“This story illuminates, as only great history can, not only the past but also the present.”
That’s how the late Richard Holbrooke (1) ended his foreword to the latest macro strategy book I started reading this weekend – Paris 1919: Six Months That Changed The World, by Margaret Macmillan (winner of the Samuel Johnson Prize).
With the US launching its first drone attack on Pakistan since the US election, I am certain that the likes of Holbrooke (former United States Special Envoy to Afghanistan and Pakistan) could illuminate the history of this US engagement for us. Maybe his sons will tell his stories. Maybe they won’t. Someone always knows something in this world. History teaches us that the herd tends to get the truth on delay.
Markets teach us different versions of the truth. They also reflect upon history. Market prices build upon stories told. Whether those stories are fact or fiction is of less concern to me than what people will expect happens next. Holbrooke said his only regret about the 1919 Peace Conference story was that “it was not available a decade ago.” The book was published in 2003. The truth was now 86 years old.
Back to the Global Macro Grind…
“What is the truth?” That’s the most important question to one of the best macro risk managers of our generation (Ray Dalio), so it’s definitely one of the most important ones to me. From a behavior economics perspective, I really care about the truth of expectations.
Is it true that rising US Treasury bond yields are a pro-growth signal? Is it true that rising yields (combined with a #StrongDollar) predicted the truth about both the 1982 and 1993 US economic growth recoveries? How do you know the truth if you haven’t studied history?

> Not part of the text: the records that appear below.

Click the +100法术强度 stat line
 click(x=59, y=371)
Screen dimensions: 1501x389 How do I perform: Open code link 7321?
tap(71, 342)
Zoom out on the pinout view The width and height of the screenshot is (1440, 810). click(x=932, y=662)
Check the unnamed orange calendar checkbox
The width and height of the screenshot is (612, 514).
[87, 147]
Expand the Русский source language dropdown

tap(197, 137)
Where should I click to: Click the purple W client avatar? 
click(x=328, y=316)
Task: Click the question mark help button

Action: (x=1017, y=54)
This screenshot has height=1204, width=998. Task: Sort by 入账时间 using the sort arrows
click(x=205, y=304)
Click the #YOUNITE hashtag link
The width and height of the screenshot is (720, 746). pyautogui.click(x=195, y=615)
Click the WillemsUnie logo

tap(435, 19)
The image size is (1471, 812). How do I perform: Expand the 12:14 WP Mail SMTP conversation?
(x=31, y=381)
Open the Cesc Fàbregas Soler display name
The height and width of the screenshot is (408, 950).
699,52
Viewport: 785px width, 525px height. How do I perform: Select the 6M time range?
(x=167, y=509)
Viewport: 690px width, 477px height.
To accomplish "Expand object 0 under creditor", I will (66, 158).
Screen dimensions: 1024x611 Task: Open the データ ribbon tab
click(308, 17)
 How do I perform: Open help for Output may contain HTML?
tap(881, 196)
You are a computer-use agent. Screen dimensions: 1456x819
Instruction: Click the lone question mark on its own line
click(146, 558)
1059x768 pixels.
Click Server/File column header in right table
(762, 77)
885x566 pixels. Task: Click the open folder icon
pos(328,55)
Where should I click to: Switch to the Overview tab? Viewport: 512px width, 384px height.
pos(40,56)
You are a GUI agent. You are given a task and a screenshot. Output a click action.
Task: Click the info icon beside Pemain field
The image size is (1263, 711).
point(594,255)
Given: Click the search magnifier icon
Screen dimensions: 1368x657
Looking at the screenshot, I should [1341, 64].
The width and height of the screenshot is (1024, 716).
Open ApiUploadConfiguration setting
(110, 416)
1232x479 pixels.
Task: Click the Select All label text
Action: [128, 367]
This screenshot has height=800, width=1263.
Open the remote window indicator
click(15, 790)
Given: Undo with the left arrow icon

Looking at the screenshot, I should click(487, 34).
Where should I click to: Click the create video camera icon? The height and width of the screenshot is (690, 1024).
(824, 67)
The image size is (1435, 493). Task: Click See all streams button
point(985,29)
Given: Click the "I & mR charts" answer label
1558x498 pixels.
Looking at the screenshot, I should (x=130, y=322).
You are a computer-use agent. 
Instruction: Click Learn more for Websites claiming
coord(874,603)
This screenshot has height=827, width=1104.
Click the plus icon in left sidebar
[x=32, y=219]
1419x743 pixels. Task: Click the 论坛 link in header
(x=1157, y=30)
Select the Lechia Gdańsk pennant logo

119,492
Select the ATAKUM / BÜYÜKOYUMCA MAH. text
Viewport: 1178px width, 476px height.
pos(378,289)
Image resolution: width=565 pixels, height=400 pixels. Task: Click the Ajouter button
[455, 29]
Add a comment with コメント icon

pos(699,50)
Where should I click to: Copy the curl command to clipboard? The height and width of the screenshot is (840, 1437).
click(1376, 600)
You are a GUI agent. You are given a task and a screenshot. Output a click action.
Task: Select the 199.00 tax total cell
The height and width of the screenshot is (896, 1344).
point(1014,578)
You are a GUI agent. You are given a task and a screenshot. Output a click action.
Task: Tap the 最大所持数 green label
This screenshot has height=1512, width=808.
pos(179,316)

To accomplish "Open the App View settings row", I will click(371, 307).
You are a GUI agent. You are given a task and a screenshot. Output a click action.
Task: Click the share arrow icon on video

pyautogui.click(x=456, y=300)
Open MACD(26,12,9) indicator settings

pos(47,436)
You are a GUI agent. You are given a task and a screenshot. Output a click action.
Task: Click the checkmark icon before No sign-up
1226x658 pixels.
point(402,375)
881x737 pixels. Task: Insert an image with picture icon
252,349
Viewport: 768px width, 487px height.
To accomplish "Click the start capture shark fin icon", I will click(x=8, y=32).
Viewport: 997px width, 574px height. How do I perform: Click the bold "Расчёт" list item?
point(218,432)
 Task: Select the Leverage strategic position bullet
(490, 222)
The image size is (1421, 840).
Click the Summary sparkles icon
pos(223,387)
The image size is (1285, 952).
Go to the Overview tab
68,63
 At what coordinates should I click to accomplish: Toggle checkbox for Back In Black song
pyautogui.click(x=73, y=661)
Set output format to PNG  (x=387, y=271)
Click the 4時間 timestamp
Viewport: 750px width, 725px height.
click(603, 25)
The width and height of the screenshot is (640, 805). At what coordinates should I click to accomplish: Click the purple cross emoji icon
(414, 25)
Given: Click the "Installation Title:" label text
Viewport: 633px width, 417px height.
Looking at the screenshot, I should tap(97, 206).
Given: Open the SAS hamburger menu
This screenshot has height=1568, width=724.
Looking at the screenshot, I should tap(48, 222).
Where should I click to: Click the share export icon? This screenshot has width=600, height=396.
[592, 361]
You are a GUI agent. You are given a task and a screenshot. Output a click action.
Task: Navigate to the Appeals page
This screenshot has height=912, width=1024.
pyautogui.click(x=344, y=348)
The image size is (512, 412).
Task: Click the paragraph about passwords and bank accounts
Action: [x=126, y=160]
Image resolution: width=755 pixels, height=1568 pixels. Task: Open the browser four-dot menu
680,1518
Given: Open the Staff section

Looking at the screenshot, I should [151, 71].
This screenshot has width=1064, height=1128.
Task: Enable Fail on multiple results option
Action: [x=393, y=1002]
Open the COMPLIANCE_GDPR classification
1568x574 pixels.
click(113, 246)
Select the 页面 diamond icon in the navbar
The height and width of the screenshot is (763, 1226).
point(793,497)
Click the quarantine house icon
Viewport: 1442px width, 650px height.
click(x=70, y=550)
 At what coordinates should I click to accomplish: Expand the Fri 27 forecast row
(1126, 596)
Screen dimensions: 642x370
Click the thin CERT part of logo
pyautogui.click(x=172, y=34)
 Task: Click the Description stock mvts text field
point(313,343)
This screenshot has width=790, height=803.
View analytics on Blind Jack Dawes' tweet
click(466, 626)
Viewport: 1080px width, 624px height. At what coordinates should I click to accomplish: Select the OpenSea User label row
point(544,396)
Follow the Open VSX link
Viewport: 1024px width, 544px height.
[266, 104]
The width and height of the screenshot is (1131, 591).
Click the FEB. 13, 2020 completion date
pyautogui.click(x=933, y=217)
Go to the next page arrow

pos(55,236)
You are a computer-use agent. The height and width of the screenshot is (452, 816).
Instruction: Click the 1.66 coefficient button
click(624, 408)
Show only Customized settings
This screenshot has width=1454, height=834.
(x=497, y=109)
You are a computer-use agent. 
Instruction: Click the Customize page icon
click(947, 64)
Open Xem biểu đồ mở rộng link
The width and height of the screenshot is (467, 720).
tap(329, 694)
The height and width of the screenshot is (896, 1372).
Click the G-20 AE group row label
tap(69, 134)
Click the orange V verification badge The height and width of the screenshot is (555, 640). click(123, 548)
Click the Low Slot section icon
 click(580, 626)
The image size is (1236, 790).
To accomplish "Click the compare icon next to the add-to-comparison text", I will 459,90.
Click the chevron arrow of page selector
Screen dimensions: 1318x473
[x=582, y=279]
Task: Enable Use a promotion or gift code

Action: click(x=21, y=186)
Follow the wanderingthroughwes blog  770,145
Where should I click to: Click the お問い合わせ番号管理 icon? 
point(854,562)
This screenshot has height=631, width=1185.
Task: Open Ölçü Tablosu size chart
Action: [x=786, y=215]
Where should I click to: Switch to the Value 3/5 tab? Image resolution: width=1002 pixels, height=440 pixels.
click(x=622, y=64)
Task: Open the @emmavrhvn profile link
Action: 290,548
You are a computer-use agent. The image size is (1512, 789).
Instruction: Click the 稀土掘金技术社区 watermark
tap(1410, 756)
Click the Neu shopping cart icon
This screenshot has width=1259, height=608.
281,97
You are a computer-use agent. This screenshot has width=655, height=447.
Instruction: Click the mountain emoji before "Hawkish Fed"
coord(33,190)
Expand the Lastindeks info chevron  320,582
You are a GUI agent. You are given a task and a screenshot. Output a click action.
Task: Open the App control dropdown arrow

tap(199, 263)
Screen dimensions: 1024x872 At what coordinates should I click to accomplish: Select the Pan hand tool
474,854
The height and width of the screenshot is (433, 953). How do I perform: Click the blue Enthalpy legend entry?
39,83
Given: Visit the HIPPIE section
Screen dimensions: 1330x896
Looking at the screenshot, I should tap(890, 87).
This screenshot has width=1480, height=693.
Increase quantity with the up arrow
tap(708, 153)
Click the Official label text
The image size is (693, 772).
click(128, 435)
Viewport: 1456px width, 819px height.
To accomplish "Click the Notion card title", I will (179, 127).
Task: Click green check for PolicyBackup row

I started on Wall Street during an internship in 1997. The people have changed. But the game of expectations hasn’t. Some people try to game the game by front-running inside information. Apart from potentially going to jail and having history write about you as a cheater, what’s the downside in that? Inside information is, after all, the truth.
Then there’s the knucklehead hockey player approach to mapping expectations about the truth (I don’t like orange jump suit risk):
- First, have a quantitative process that signals what the truth about expectations are, across multiple-durations
- Then, overlay a multi-factor model of research that helps contextualize those market expectations (correlation and/or causality)
- And finally, either move – or choose to do nothing
With a multi-duration, multi-factor model contextualized by history in hand each morning, you can:
- Do nothing
- Do more of what you have been doing
- Unwind everything you were doing and do the opposite of that
Contextualizing yesterday’s newsy “breakout” in bond yields is a good working example of how people get whipped around:
- US Treasury yields have been breaking out on our TREND duration for almost 3 weeks (1.82% breakout signal)
- The causal factor in driving Treasury yields higher, faster, continues to be economic data (jobs, housing, confidence)
- Most who are clinging to getting inside info from Bernanke on when the Yield Chasing thing is over, are getting run-over
Again, as I wrote 3 weeks ago, Front-running The Fed is a legal and profitable business. All you have to do is have an accurate process that signals how wrong Bernanke’s forecasts on growth are going to be and then act accordingly. By the time he tells his boys and/or his boys tell their Washington “consultants” that he’s going to “taper”, Mr. Market will have already moved.
So, if you still think both Old Wall and Bernanke are too bearish on growth, how do you front-run the herd’s expectations changing?
- You don’t do nothing (especially if you are long Yield Chasing securities like Utilities, Treasuries, MLPs, etc.)
- You do more of what’s working – buy growth, which includes US Dollars, Consumer, Healthcare, and Financials
At a capitulation point (like yesterday) people who are still bearish on #GrowthSlowing (like we were until late November 2012) have to go with option #3 (unwind everything they were doing and do the opposite of that). That’s when you really get paid. #Flows!
When people said “sell in May and go away”, they must have meant selling the end of the world #GrowthSlowing trades and buying the living daylights out of #GrowthAccelerating. That’s not me pushing a progressive agenda; this is just the score May 2013 will record:
- Utilities (XLU) down -7.4% for May 2013 to-date
- Financials (XLF) up +6.6% for May 2013 to-date
That’s about as eye opening an equity sector level divergence (one the key risk factors in our multi-factor risk management model) as you will ever see on a 1-month duration. So is a +31% one-month rip (+52 basis points) in 10yr US Treasury yields in Bernanke’s face.
Unfortunately (for Bernanke’s legacy), I can’t tell you what history will tell you about all the unintended consequences associated with the US Federal Reserve and Bank of Japan seeing rates rip off of the zero-bound.
All I can tell you is that the present is already reflecting asymmetrically on the past – and May 2013 has been illuminating.
Our immediate-term Risk Range for Gold, Oil (Brent), Corn, US Dollar, USD/YEN, UST 10yr Yield, VIX, and the SP500 are now $1, $101.74-105.28, $6.36-6.71, $83.92-84.58, 101.23-103.67, 1.98-2.18%, 12.29-14.82, and 1, respectively.